- Born: November 4, 1882 Saint Kitts, British West Indies
- Died: July 16, 1979 (aged 96) New York, New York, U.S.
- Occupation: Hall of Fame, Contributor

= Bob Douglas =

American basketball player

Robert L. Douglas (b. (St. Kitts) November 4, 1882 – d. (unknown) July 16, 1979) was the founder of the New York Renaissance basketball team, the first fully all-black professional black-owned basketball team.

== Career ==
Nicknamed the "Father of Black Professional Basketball", Douglas owned and coached the Rens from 1923 to 1949, guiding them to a 2,318-381 record (.859).
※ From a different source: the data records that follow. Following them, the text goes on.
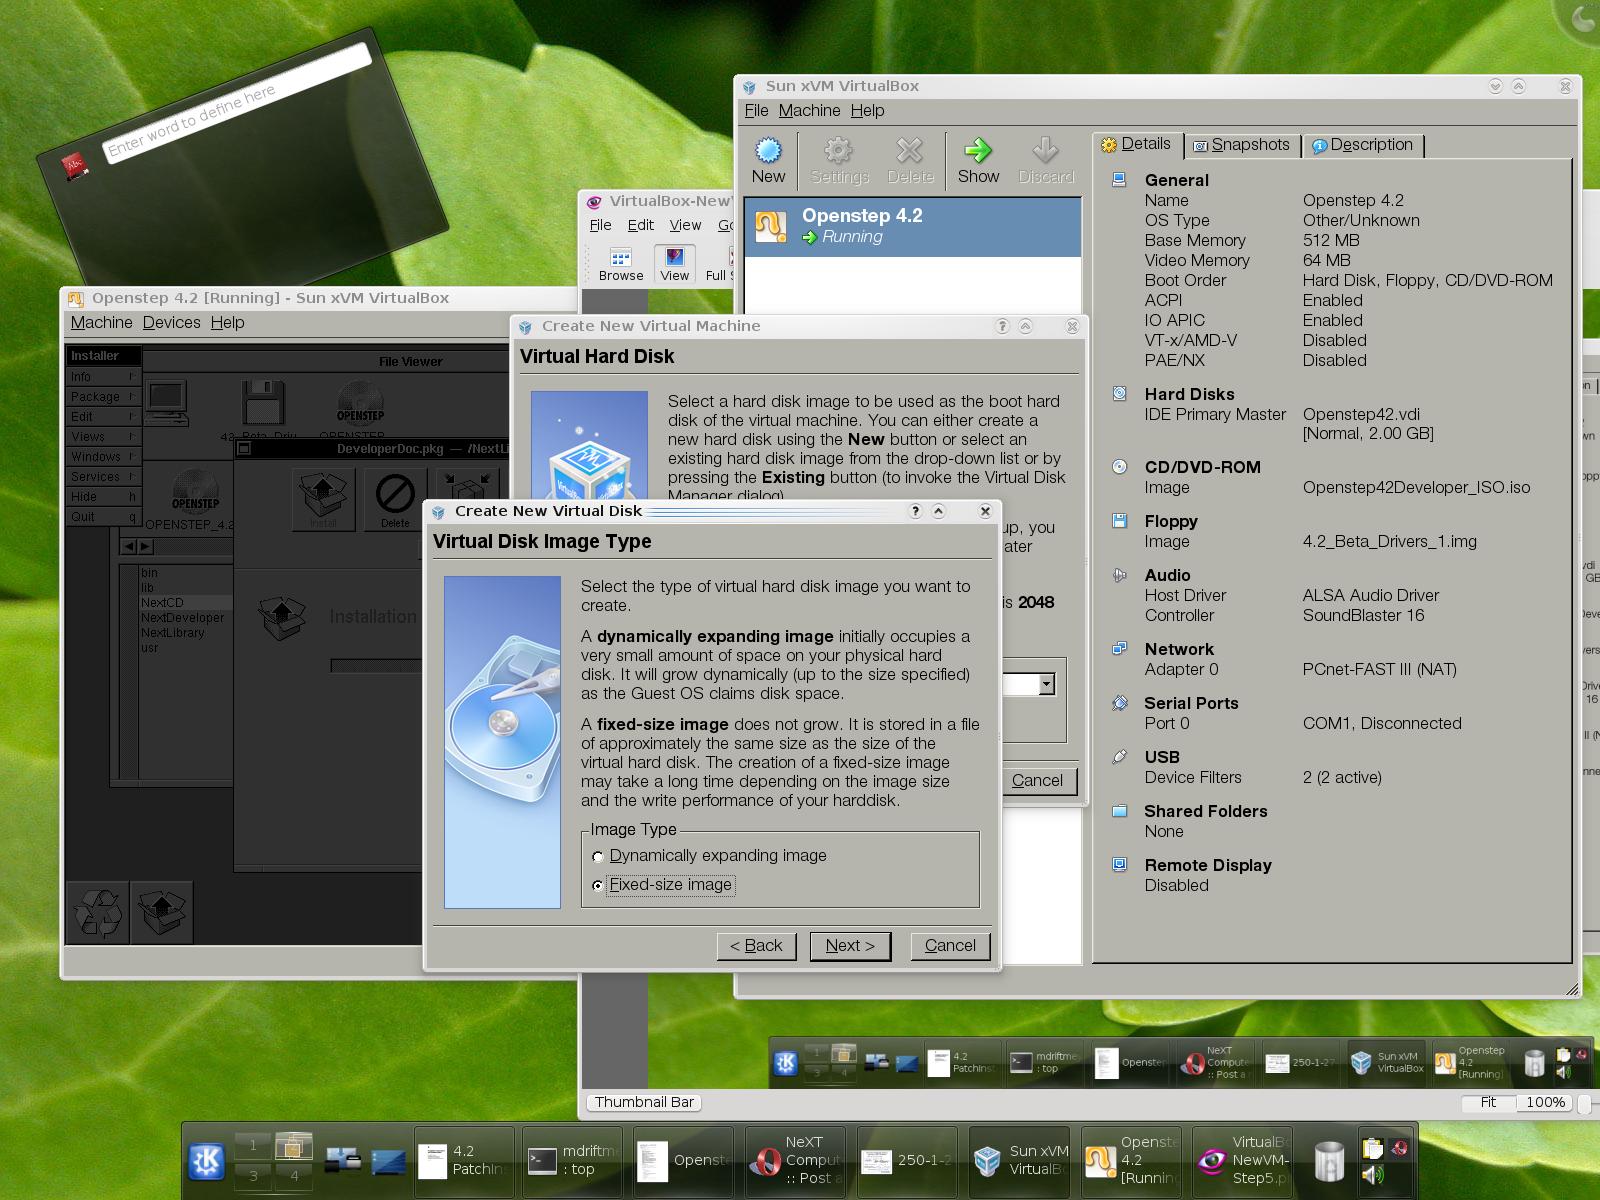Open VM Settings via the gear icon

(x=838, y=158)
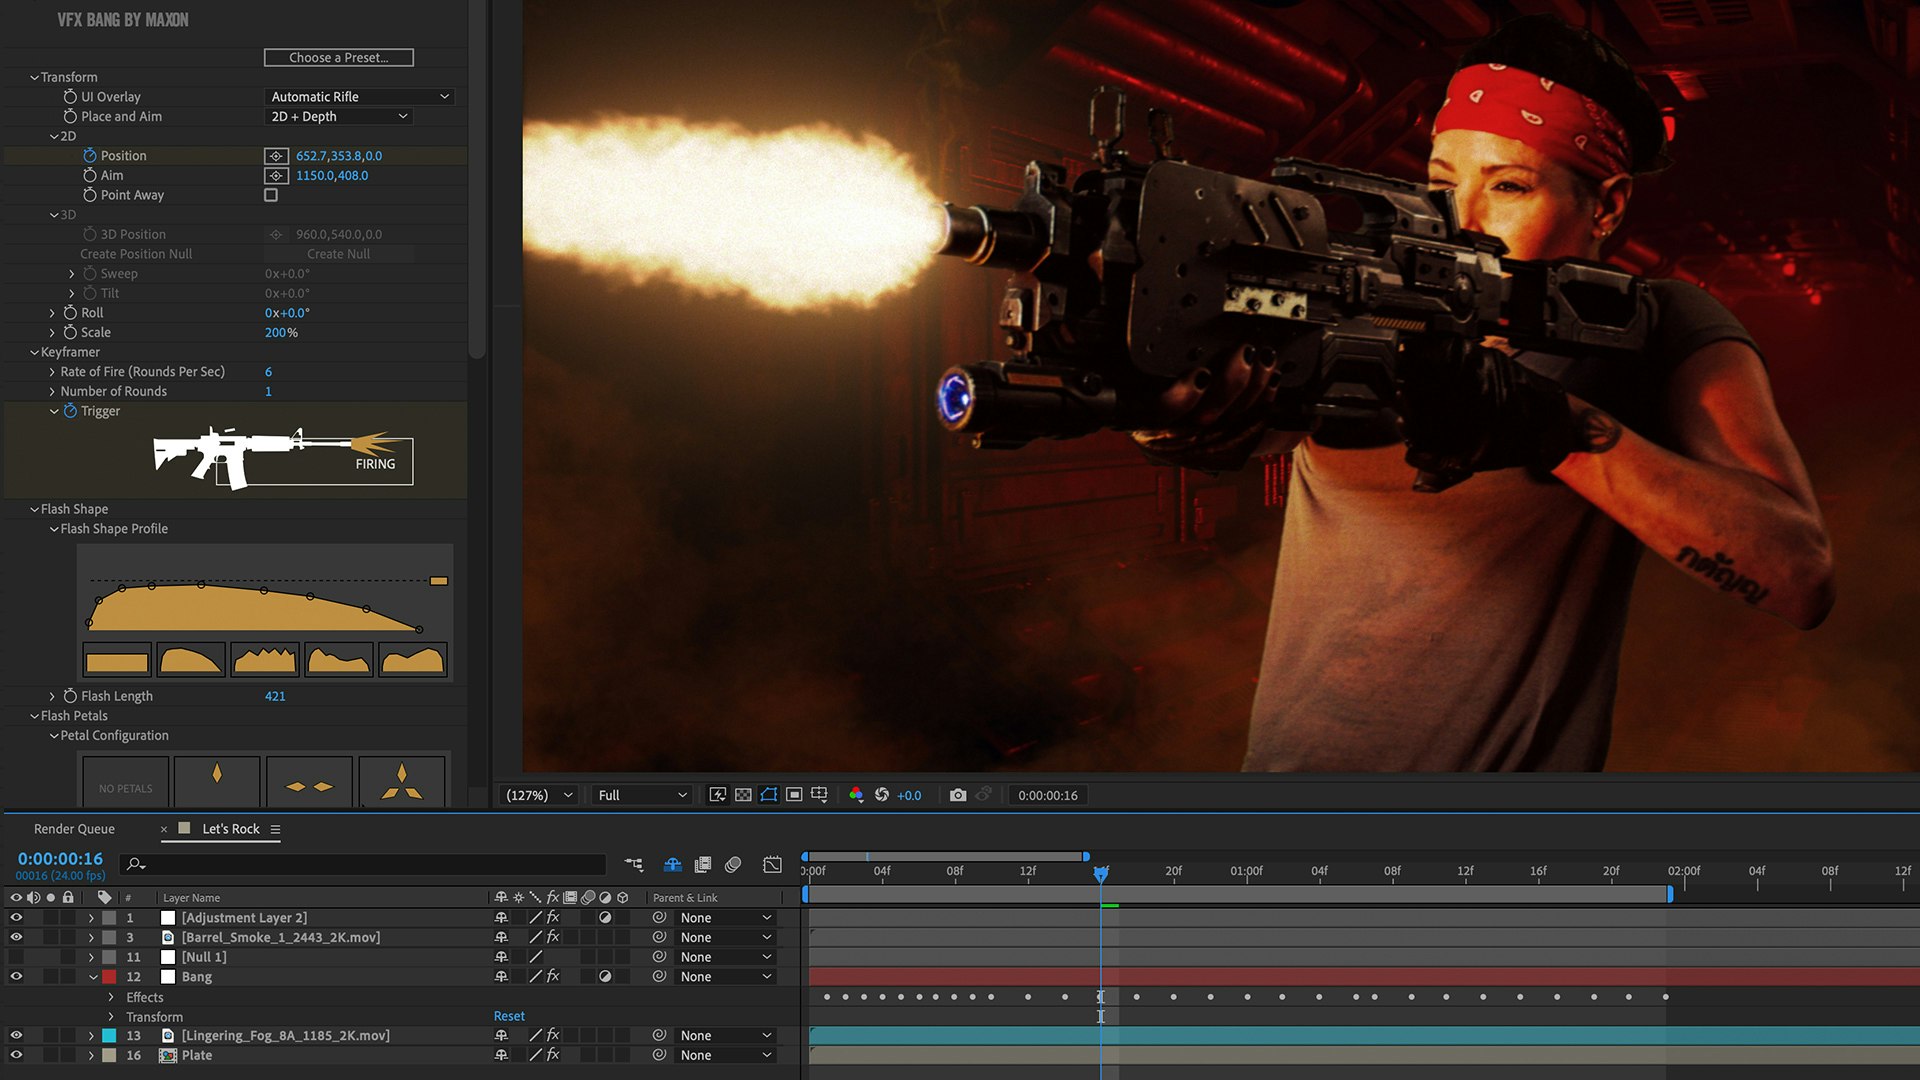Open the Graph Editor icon
The width and height of the screenshot is (1920, 1080).
pyautogui.click(x=772, y=864)
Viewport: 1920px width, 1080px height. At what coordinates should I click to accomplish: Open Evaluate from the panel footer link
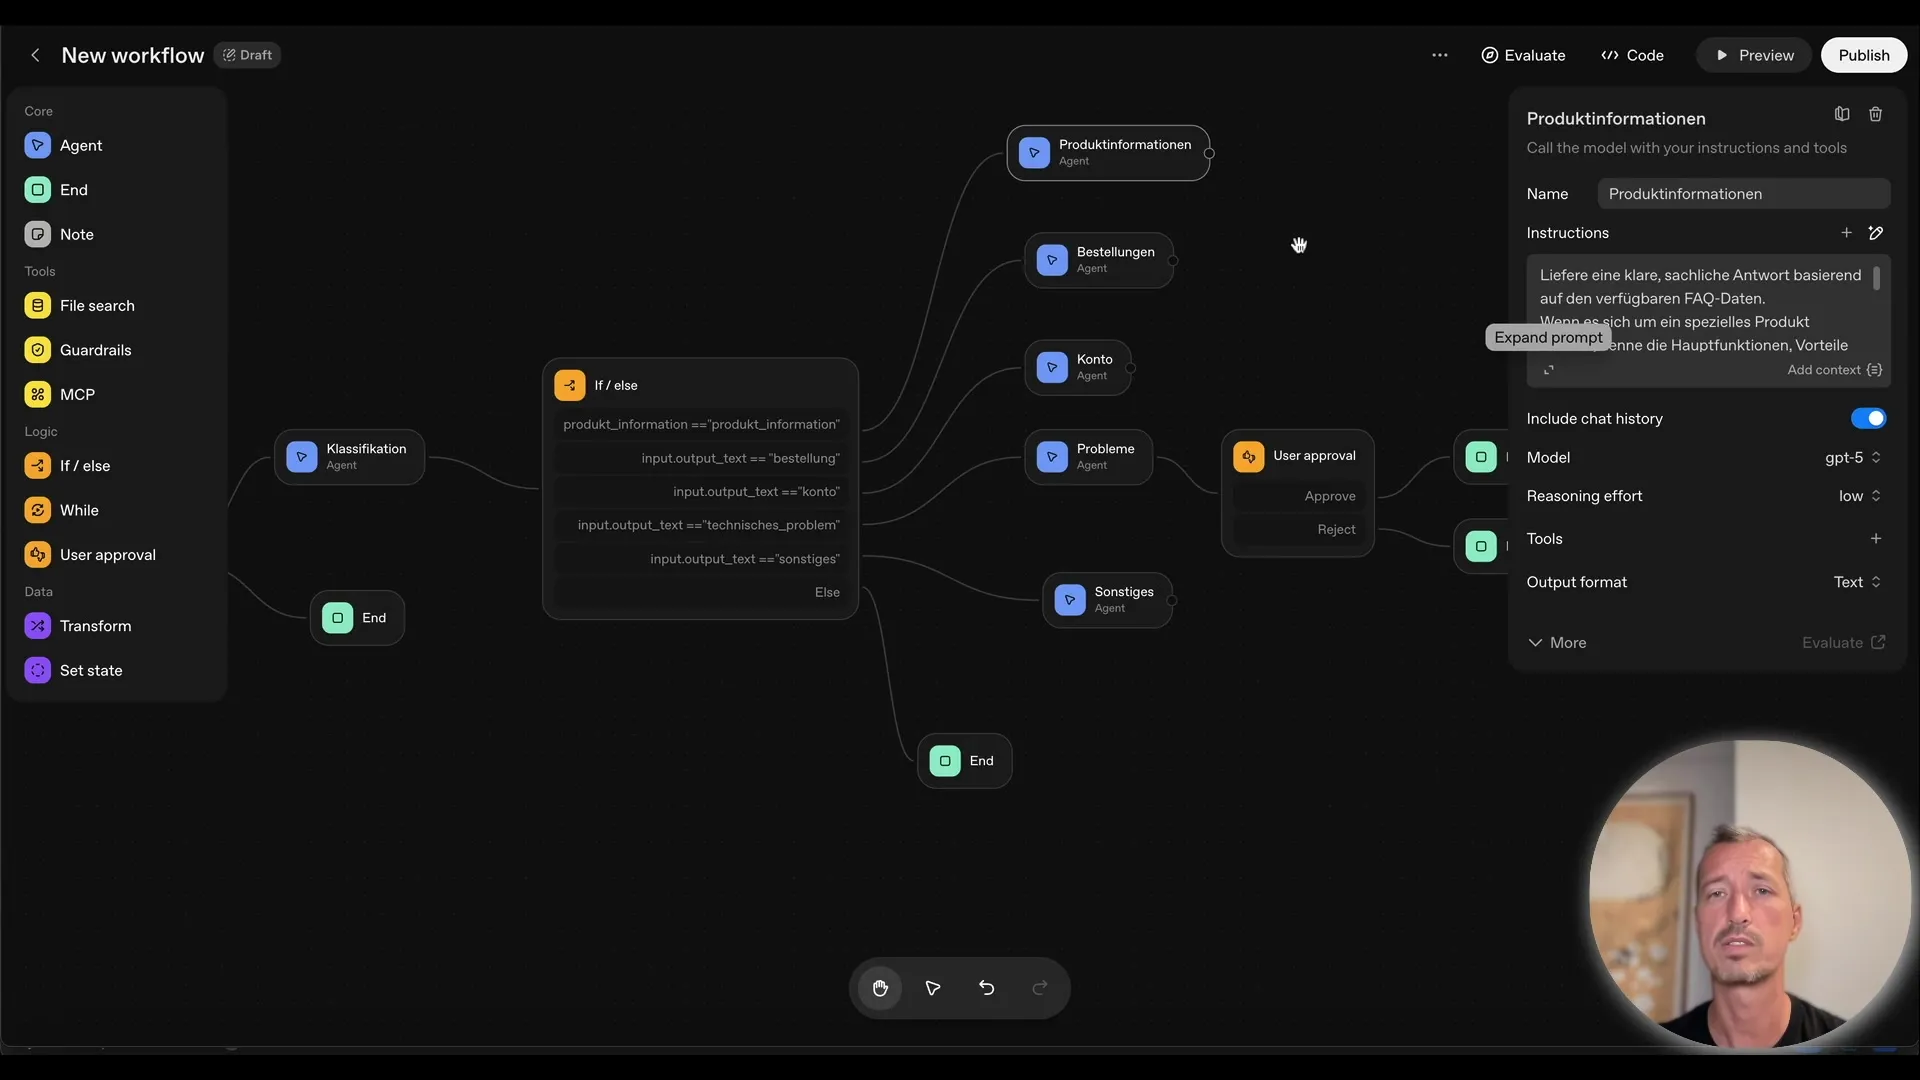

The Rens barnstormed throughout the United States, mostly in the Midwest, and played any team that would schedule them, black or white. Traveling as far as 200 miles for a game, they often slept on the bus and ate cold meals; they were barred from many hotels and restaurants by Jim Crow laws and norms of racial discrimination which prevailed in the northern United States at the time.

The Rens soon became a dominant team, winning as many as 88 consecutive games during the 1932-33 season. In the twenties and early thirties, their matches with the Original Celtics were basketball's greatest gate attraction. At the World Professional Basketball Tournament they won in 1939, lost to the eventual champion Harlem Globetrotters in 1940, and finished second to the National Basketball League champion Minneapolis Lakers in 1948.

== Accolades ==
He was inducted into the Basketball Hall of Fame as a contributor in 1972, being the first African-American enshrined into the Hall of Fame.